JOB BEN SALOMON, MARABOUT NÉGRIER ET ESCLAVE AFFRANCHI (2/6)
EXCLUSIF SENEPLUS - Son emprisonnement au fort Saint-Joseph et les manifestations de solidarité dont il a bénéficié auprès des marchands traditionnels démontrent à quel point il était devenu un personnage influent du commerce sénégambien
Efforts de Yuba en faveur de la pénétration anglaise en Sénégambie
Depuis son retour en Afrique, Yuba demeurait en correspondance avec ses protecteurs anglais et en particulier avec la Royal African Company. Nous avons pu retrouver une lettre en arabe écrite probablement par Yuba lui-même et adressée à Sir Hans Sloane à qui il exprimait sa reconnaissance, ainsi qu’à tous ceux qui avaient contribué à sa libération.7
A la lecture des lettres de remerciements de Yuba, l’on serait tenté de croire que celui-ci devait sa libération aux seuls sentiments philanthropiques de ses protecteurs. A la vérité, la libération de Yuba était avant tout le résultat des calculs mercantiles de la Royal African Company. Les négociants et armateurs anglais voyaient en Yuba un personnage dont l’influence supposée dans son pays serait utilisée pour promouvoir les intérêts de la Royal African Company qui aspirait au monopole du commerce de la Sénégambie. En tout cas, c’est ce qui ressort des aveux aussi bien de la compagnie que d’autres protecteurs de Yuba. Ainsi dans la lettre que la compagnie adressait au gouverneur de James Fort pour lui recommander Yuba :
« Nous vous recommandons vivement de le traiter avec gentillesse durant son séjour et de veiller à ce qu’aucun de ses effets ne se perde ou ne soit détourné. Et dès que viendra la saison pour lui faire remonter le fleuve, nous vous suggérons de le transporter avec toutes ses affaires à notre comptoir le plus haut sur le fleuve. Et afin de lui permettre de rentrer dans son pays en sécurité, vous le placerez sous la protection de toute personne en qui vous feriez confiance. Si la personne qui l’accompagnera désirait parvenir jusqu'à l’intérieure de son pays (le Bundu), elle pourrait par ce moyen rendre service à la compagnie en ouvrant et en entretenant un commerce et une correspondance entre les indigènes de cette contrée et nos comptoirs du haut du fleuve ». 8
Les déclarations de Thomas Bluett sont encore plus explicites :
« Considérant son obligeance à l’égard des anglais, il pourrait en temps opportun rendre un service considérable à nous tous. Et nous avons raisons d’espérer cela à cause des assurances reçues de Job qu’en toutes circonstances il déploierait ses meilleurs efforts pour promouvoir le commerce anglais avant tout autre. » 9
Dans leur tentative d’expansion commerciale en Sénégambie, les Anglais disposaient d’un agent sûr en la personne de Yuba. Celui-ci prit part à plusieurs missions d’exploration destinées à établir des relations entre la côte et l’intérieur.

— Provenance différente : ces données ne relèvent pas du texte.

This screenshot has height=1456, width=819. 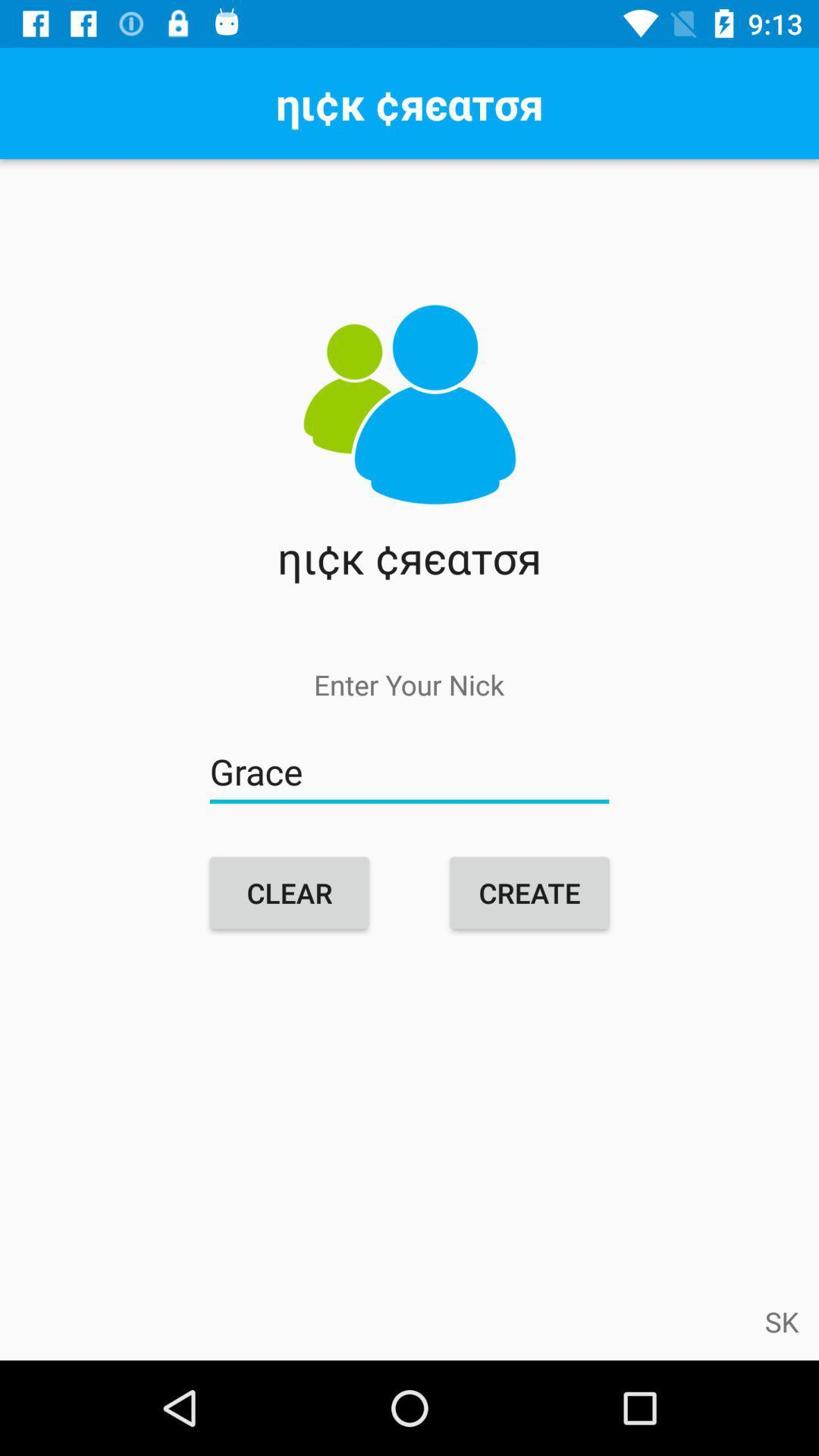 What do you see at coordinates (529, 893) in the screenshot?
I see `create item` at bounding box center [529, 893].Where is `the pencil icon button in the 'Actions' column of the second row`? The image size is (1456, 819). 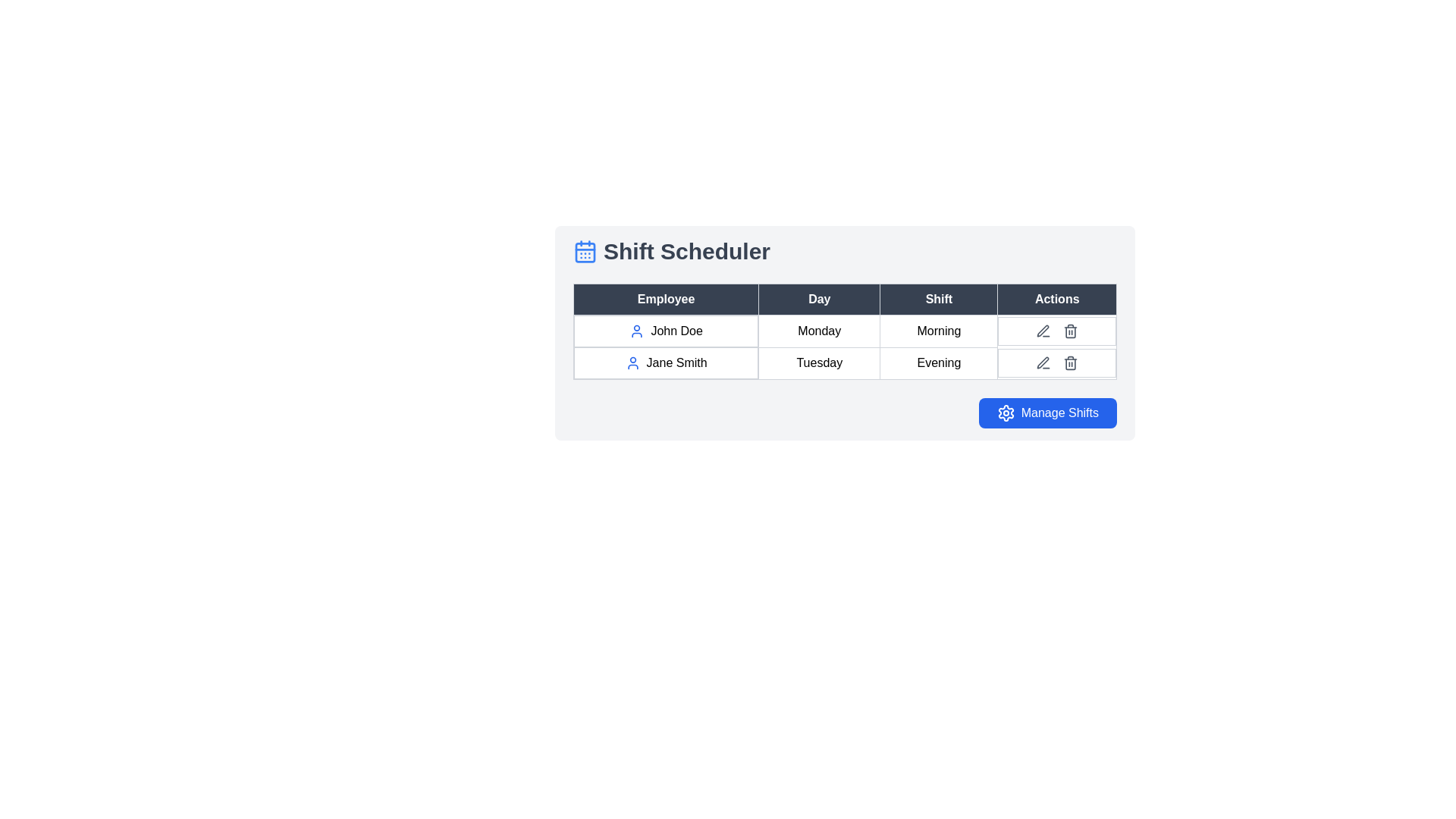 the pencil icon button in the 'Actions' column of the second row is located at coordinates (1043, 330).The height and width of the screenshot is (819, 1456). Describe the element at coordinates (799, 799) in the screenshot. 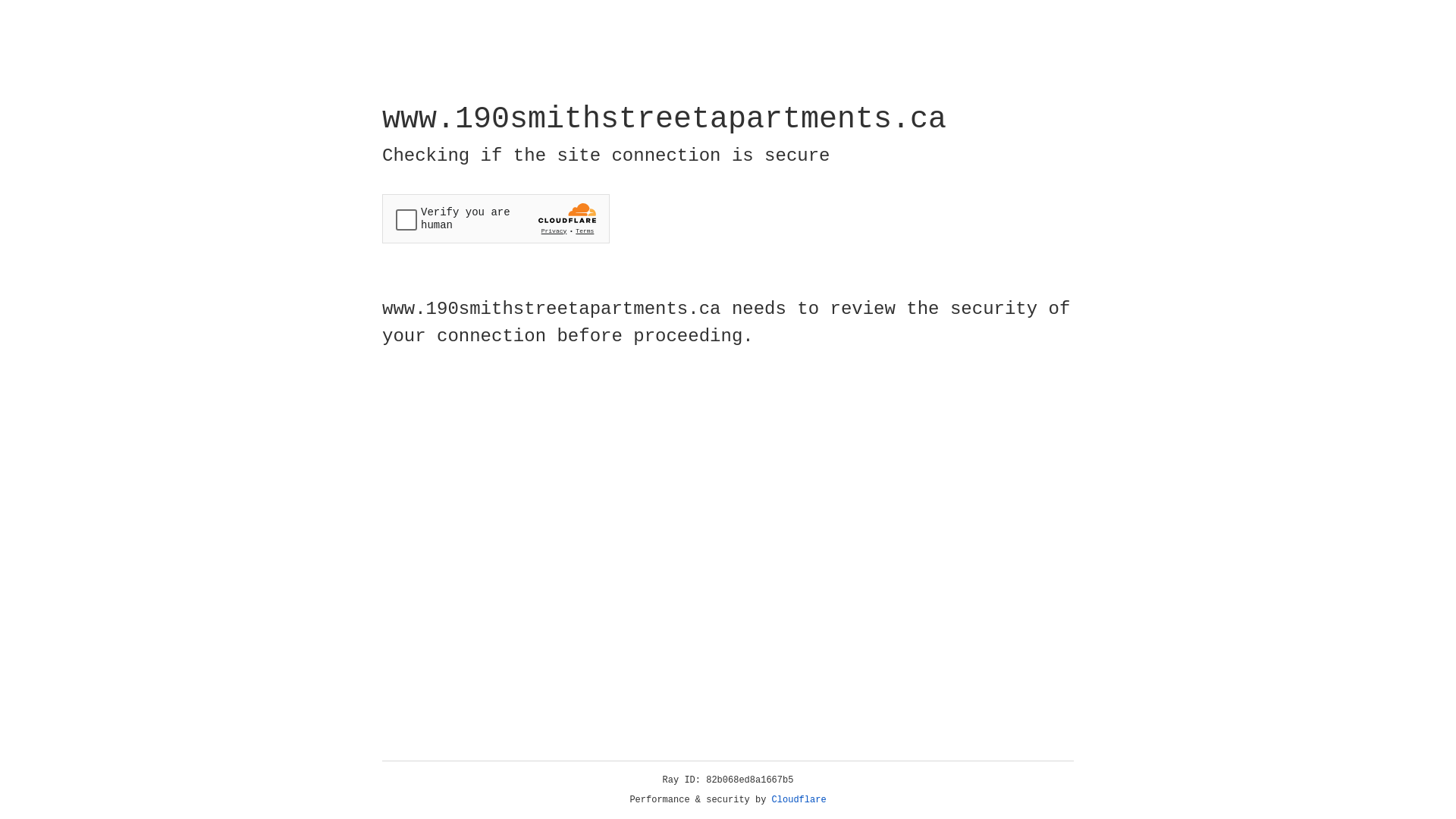

I see `'Cloudflare'` at that location.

En janvier 1736, il était guide de la mission conduite par Thomas Hull, neveu de Richard Hull gouverneur de James Fort. Cette mission avait pour but d’explorer les mines d’or du Bambuk situées au sud- est du Bundu. Au printemps de 1737, la Royal African Company mettait sur pied à Londres une importante mission. Celle-ci était dirigée par un certain Melchior de Jaspas, un Arménien parlant l’arabe à qui furent adjoints James Anderson, un jeune Anglais parlant français et désireux d’aventures, et un esclave iranien nommé joseph.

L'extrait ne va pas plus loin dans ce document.